Deficits in social cognition are common in schizophrenia and predict poor community functioning. Given the current limitations of psychosocial treatments and the lack of pharmacological treatments for social cognitive deficits, the development of novel therapeutic agents could greatly enhance functional recovery in schizophrenia. This study evaluated whether a single dose of intranasal oxytocin acutely improves social cognitive functioning in schizophrenia. Twenty-three male veterans with schizophrenia completed baseline assessments of social cognition that were divided into lower-level (facial affect perception, social perception, detection of lies) and higher-level (detection of sarcasm and deception, empathy) processes.

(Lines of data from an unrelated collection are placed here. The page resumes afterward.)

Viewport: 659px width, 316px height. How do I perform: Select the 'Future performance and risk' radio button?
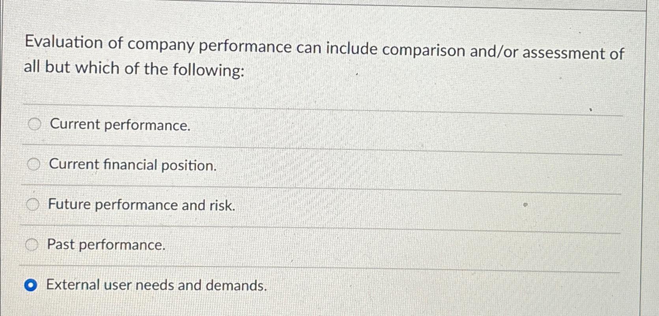coord(34,204)

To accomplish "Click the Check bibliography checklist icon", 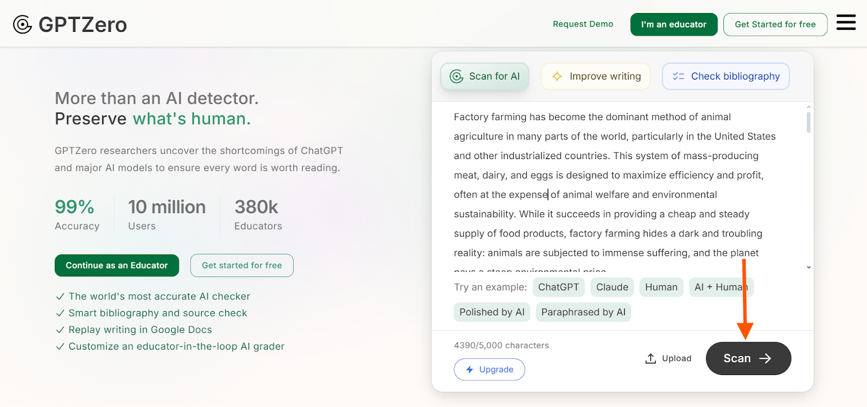I will [678, 76].
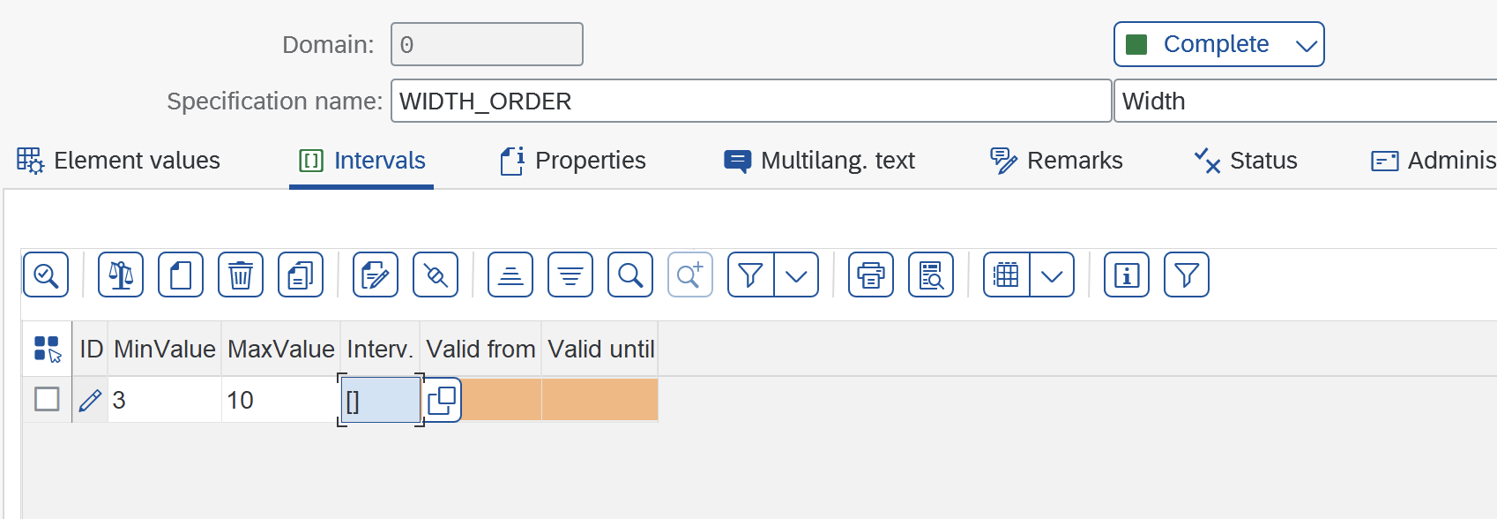The image size is (1497, 519).
Task: Select the Check Entries icon
Action: tap(46, 275)
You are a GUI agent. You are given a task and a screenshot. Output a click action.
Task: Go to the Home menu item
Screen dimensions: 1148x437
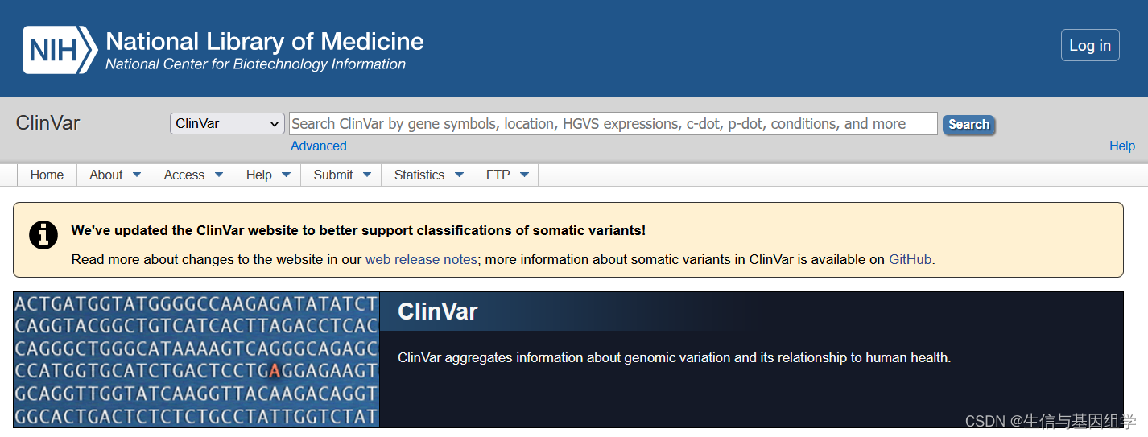47,175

One week later, patients received the same battery after being randomized to a single dose of 40 IU intranasal oxytocin or placebo. Though the groups did not differ significantly on the social cognition composite score, oxytocin improved performance for the higher-level social cognitive tasks (Cohen's d=1.0, p=0.045). Subjects were unable to accurately guess which treatment they had received. The improvements found in higher-level social cognition encourage further studies into the therapeutic potential of oxytocin in schizophrenia.